Prior to joining DreamWorks, Snider served as Chairman of Universal Pictures where she oversaw all domestic and international business units of Universal Pictures, Focus Features, Universal Home Video, and Universal Pictures Franchise Development, including production, distribution, marketing as well as acquisitions, strategic planning, finance, and business development. During her tenure at Universal, Snider experienced remarkable success with a consistent output of films that were both domestic and international box-office hits, while garnering wide critical praise. Some of the franchises she originated and oversaw include “The Bourne” series, “The Mummy” series, the “American Pie” series, “The Fast and the Furious” series, and “Meet the Parents” and “Meet the Fockers.” “Erin Brockovich,” “A Beautiful Mind,” “Seabiscuit, “Ray,” “Lost in Translation,” and “Brokeback Mountain” were among the films that won critical and Academy Award recognition.
In addition to her many professional achievements, Snider currently serves on the boards of City Year, a national youth service organization, the Special Olympics of Southern California by whom she has been honored, and the American Film Institute. In 2004, the American Jewish Committee honored Snider with the Dorothy and Sherrill C. Corwain Human Relations Award for her professional and civic endeavors that have helped to promote tolerance and understanding.
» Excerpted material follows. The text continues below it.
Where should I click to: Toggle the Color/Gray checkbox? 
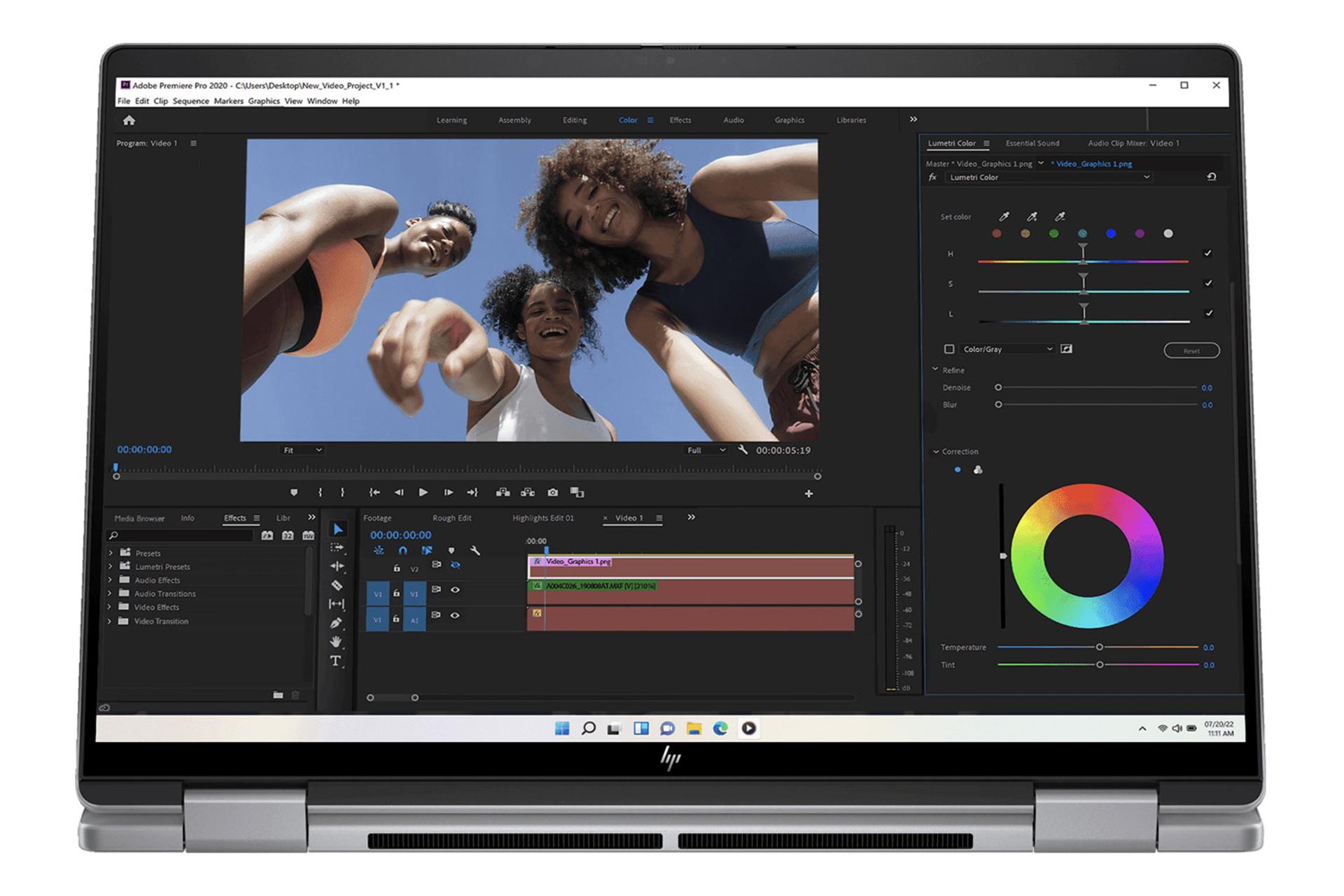tap(949, 349)
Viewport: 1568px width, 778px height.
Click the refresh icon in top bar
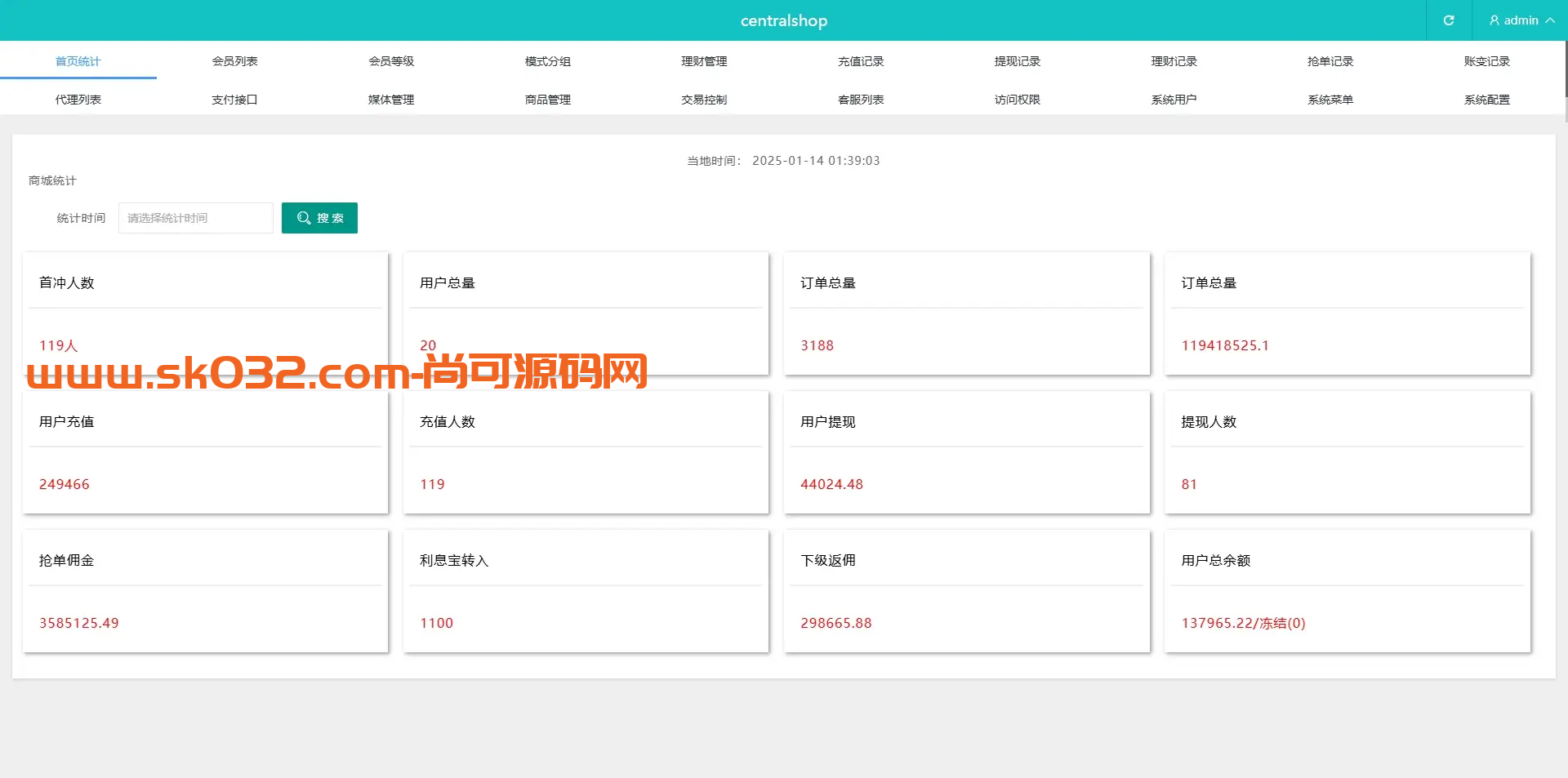1449,20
She is a graduate of the University of Pennsylvania and UCLA Law School.
SPOTLIGHT FILMS 2011
CONTRA EL MAR- Dir. Richard Parkin (Running time 19.0)
Despite his wife’s disapproval, Hector bides his time as a deep-sea diver to provide for his family and to save for his own fishing boat. But after an accident at sea, Hector is forced to confront the deadly nature of his profession and the responsibilities to his family.